Experimental Design: The coding sequences for GRIM-19, a cellular STAT3-specific inhibitor, and Stat3-specific shRNAs were used to create a dual expression plasmid vector and used for prostate cancer therapy in vitro and in mouse xenograft models in vivo.

Results: The coexpressed Stat3-specific shRNA and GRIM-19 synergistically and more effectively suppressed prostate tumor growth and metastases when compared with treatment with either single agent alone.

Conclusion: The simultaneous use of two specific, but mechanistically different, inhibitors of STAT3 activity exerts enhanced antitumor effects.
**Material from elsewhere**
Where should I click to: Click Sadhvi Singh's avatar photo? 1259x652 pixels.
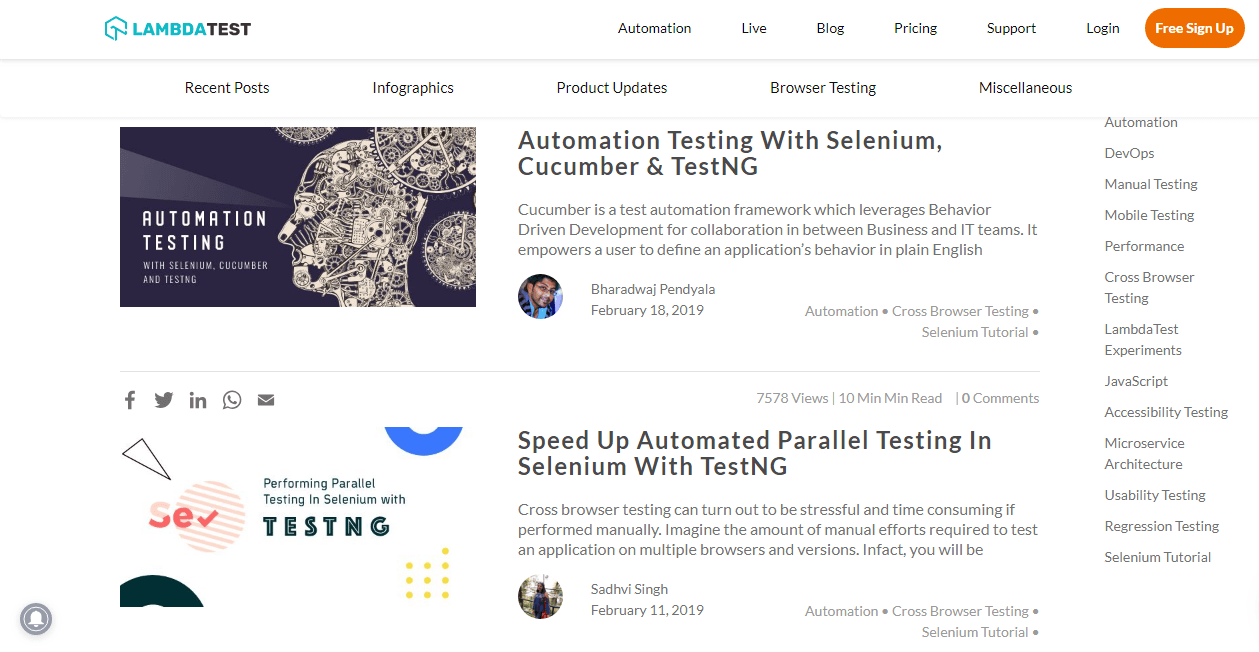click(540, 597)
RNA interference is an evolutionarily conserved, posttranscriptional gene silencing mechanism, wherein a small interfering RNA (siRNA) directs a sequence-specific degradation of its target mRNA (20). Because of their unparallel target specificity, there has been an intensive effort for using siRNAs as therapeutics for various diseases. RNA interference–based therapies have been successfully implemented in a variety of disease models. Because synthetic siRNAs can only transiently decrease the target gene expression in proliferating cancer cells (21), a sustained supply of anticancer siRNAs is critical for imparting a strong therapeutic benefit. Plasmid-based expression of gene-specific small hairpin RNAs (shRNA), under the control of RNA polymerase III–dependent promoters (e.g., U6 and H1), produces a sustainable and economic source of siRNAs for therapeutic purposes. The shRNAs are processed intracellularly by the enzyme Dicer into siRNAs (22). In a recent study (19), we showed that blockade of Stat3 using shRNA expression vectors via a direct i.t. injection can significantly reduce prostate tumor growth in nude mice. However, we did not observe a complete suppression of tumor growth. In fact, it is known that RNA interference does not completely block gene expression, especially when the target mRNA is expressed at abnormally high levels (23). Therefore, we wondered if another STAT3-specific inhibitor can be combined with shRNAs for enhanced suppression of tumor growth. We chose a recently described native host cellular protein, gene associated with retinoid-IFN–induced mortality (GRIM-19), for this purpose.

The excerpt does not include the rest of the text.